[Entries provided Boundary: Start]

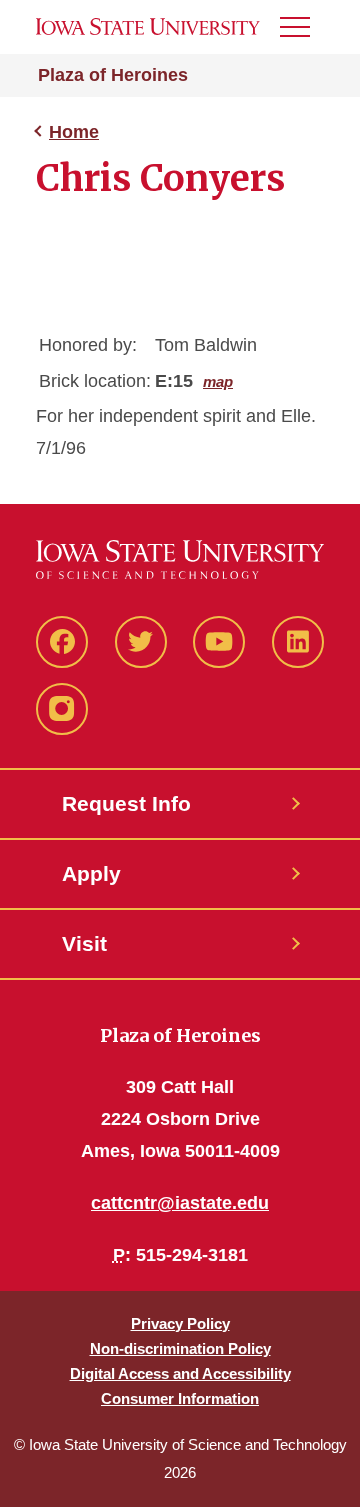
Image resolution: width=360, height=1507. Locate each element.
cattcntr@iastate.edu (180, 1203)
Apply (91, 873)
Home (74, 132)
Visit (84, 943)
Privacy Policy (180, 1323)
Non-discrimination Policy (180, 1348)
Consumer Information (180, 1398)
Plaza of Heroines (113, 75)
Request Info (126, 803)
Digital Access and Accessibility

[Entries provided Boundary: End]
[Entries provided Boundary: Start]

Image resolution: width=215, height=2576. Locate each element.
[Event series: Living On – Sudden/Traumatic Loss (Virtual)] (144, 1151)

[Entries provided Boundary: End]

Exercise goal ▸ The exact lines of the material above starting at the one that contains "Privacy Policy (180, 1323)" and ending at the one that contains "Digital Access and Accessibility" are what to retype; leave out everything else.

Answer space ▸
Privacy Policy (180, 1323)
Non-discrimination Policy (180, 1348)
Consumer Information (180, 1398)
Plaza of Heroines (113, 75)
Request Info (126, 803)
Digital Access and Accessibility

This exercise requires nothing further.